WHAT IS BEING ASKED — Below are the records; copy each line in them that holds the word "year".

(Stored records)
↓

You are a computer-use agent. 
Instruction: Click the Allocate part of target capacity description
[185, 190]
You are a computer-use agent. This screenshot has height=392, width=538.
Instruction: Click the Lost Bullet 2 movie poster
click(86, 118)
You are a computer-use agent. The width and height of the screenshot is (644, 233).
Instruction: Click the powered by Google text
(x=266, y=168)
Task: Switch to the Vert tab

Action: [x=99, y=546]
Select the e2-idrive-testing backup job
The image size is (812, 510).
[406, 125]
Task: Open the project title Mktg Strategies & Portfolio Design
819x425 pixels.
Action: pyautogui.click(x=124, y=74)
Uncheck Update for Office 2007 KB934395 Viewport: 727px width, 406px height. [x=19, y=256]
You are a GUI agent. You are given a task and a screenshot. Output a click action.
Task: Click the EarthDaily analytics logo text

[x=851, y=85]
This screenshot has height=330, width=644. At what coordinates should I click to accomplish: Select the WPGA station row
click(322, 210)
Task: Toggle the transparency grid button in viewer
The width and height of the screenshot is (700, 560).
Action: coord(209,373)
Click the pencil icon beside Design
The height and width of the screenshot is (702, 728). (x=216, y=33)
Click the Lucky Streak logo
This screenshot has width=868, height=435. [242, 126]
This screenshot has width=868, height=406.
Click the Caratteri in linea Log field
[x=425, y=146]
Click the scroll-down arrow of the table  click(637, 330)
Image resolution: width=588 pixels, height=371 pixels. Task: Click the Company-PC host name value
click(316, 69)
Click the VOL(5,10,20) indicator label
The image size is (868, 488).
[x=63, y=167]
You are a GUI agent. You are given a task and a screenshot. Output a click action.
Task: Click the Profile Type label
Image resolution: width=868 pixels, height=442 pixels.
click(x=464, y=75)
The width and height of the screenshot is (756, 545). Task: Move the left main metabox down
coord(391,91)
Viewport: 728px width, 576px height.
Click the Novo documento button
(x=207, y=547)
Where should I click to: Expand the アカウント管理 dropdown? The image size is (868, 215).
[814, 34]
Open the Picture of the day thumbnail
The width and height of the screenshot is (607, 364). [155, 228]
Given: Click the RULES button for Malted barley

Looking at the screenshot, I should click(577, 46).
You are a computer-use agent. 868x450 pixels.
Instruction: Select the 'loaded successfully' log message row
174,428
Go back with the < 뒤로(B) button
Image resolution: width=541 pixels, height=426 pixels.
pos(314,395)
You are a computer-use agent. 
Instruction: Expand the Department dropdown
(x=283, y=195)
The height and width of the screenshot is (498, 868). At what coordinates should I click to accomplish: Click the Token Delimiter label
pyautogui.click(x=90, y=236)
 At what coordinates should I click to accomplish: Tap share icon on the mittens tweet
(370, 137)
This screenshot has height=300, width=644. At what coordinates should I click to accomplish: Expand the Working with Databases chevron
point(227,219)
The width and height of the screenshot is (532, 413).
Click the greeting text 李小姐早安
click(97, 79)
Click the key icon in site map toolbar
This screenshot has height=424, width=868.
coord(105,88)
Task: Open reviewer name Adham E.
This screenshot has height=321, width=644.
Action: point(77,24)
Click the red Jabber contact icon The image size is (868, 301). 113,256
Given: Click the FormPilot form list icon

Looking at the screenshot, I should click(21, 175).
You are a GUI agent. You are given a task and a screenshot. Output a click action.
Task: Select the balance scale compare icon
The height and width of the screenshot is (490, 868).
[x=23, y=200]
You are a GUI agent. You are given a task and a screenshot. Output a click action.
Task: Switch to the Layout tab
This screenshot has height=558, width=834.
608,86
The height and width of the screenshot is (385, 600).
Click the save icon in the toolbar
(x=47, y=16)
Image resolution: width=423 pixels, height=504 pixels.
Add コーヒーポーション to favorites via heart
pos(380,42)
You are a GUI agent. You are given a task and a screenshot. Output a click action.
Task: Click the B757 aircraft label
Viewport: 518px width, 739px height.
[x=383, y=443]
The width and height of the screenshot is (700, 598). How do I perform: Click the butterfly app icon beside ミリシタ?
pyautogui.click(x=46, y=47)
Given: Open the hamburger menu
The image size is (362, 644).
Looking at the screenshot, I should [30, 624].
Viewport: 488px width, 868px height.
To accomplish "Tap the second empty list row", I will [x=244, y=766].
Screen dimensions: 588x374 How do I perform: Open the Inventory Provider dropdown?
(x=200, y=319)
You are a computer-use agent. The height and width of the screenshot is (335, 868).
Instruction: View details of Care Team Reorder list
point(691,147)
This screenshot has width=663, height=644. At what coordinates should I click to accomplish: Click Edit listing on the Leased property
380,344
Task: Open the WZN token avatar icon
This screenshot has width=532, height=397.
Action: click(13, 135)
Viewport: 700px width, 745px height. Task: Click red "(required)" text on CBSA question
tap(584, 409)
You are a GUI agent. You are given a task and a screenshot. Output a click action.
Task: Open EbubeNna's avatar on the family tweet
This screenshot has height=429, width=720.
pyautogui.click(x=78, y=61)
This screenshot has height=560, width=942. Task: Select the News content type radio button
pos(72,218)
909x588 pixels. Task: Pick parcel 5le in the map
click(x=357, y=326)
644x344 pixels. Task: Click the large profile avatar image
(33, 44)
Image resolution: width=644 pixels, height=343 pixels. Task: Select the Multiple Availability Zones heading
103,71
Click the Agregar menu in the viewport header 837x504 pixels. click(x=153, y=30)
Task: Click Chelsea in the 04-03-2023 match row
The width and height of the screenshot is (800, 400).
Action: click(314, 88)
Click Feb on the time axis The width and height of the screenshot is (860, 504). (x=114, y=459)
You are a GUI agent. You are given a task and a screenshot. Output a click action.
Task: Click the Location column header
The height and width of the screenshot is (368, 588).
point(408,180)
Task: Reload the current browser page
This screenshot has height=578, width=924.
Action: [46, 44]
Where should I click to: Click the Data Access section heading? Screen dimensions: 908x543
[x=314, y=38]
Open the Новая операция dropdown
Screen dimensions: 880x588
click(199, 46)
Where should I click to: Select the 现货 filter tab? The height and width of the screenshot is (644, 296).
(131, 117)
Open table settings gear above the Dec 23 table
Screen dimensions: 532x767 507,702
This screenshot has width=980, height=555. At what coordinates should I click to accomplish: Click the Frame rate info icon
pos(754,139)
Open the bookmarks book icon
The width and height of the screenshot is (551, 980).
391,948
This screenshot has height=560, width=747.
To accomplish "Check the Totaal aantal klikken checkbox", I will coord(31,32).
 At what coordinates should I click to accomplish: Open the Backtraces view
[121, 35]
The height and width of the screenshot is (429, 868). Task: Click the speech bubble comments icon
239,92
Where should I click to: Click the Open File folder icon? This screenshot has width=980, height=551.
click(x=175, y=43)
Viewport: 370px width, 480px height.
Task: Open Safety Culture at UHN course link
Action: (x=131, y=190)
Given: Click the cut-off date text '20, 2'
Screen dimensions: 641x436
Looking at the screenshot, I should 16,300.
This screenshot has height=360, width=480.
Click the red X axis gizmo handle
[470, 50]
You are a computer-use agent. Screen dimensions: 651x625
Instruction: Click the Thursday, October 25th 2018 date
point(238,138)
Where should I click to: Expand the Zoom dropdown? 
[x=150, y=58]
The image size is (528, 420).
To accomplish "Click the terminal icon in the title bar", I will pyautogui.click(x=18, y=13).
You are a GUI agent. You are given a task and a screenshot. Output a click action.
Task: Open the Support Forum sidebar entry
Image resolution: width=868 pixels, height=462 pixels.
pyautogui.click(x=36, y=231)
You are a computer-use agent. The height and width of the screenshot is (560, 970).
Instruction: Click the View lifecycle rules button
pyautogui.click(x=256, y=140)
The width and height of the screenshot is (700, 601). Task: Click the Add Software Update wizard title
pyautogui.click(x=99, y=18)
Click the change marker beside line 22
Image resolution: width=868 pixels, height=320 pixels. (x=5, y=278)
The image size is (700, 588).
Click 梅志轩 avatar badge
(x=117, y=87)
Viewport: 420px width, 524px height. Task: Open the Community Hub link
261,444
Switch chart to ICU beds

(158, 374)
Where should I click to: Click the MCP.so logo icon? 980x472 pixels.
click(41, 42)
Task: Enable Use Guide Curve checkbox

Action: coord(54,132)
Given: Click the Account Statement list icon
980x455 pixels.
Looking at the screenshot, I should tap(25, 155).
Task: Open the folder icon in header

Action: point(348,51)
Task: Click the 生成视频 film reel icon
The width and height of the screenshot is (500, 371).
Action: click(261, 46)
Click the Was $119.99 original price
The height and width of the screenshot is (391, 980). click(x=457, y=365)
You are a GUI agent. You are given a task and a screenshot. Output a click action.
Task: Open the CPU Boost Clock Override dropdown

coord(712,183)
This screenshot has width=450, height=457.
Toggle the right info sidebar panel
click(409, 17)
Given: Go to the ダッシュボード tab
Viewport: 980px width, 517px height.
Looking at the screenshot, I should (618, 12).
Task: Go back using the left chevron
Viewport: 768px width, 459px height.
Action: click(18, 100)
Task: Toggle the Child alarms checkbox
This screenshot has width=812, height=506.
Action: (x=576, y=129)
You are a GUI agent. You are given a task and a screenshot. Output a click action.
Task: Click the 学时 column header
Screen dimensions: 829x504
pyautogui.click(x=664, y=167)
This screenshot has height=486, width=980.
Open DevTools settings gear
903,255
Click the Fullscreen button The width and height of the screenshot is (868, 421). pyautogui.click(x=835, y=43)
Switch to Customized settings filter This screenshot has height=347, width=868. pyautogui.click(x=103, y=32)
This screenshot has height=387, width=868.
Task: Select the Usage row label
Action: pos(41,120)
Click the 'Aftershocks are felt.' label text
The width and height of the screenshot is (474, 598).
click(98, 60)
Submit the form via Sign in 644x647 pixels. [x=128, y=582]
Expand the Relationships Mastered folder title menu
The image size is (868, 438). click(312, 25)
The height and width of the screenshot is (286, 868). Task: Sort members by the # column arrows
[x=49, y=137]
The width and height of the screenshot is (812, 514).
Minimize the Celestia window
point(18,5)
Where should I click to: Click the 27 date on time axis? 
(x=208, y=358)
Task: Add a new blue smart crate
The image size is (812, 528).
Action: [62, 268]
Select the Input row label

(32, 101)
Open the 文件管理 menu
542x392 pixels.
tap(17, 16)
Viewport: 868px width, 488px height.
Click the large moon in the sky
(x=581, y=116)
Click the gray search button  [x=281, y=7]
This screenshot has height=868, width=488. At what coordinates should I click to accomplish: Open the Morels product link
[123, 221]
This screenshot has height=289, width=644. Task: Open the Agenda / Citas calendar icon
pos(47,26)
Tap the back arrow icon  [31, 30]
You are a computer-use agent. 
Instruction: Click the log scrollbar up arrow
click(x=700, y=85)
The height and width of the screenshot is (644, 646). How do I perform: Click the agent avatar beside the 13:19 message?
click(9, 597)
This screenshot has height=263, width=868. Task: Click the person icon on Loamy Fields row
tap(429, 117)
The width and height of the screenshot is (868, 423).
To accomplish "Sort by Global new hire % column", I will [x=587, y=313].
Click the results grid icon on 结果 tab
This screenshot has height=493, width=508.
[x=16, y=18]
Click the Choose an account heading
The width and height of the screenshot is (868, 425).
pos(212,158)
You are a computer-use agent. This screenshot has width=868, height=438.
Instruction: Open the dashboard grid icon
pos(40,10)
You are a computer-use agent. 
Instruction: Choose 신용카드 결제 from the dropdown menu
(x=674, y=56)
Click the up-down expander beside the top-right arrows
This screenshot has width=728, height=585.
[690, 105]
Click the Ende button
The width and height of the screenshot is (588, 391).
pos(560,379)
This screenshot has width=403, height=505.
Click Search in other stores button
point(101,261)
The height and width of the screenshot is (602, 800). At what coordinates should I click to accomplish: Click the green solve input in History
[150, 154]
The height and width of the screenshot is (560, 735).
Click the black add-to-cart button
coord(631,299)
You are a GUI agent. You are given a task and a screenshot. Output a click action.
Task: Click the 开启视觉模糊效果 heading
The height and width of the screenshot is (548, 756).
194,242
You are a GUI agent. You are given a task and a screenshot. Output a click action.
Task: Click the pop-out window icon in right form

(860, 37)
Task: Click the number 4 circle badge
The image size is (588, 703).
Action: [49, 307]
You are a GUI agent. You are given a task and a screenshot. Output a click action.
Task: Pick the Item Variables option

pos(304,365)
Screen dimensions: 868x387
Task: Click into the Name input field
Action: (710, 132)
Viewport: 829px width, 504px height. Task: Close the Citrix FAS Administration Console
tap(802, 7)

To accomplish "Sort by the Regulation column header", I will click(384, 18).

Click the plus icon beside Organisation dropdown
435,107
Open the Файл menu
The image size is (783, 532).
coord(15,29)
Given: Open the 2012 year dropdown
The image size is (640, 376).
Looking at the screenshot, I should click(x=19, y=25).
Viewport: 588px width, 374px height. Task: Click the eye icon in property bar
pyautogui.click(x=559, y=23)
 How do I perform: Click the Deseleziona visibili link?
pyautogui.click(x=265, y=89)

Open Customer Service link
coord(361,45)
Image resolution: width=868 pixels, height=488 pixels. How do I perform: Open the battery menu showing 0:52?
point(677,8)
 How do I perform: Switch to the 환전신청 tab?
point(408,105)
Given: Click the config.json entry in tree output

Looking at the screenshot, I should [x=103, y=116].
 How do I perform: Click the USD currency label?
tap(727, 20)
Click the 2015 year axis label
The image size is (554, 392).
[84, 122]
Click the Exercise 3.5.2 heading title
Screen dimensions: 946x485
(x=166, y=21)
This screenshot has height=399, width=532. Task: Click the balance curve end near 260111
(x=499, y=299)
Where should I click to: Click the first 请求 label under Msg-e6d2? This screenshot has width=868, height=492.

↑

EXERCISE RESPONSE —
Given: Open the 2012 year dropdown
Click the 2015 year axis label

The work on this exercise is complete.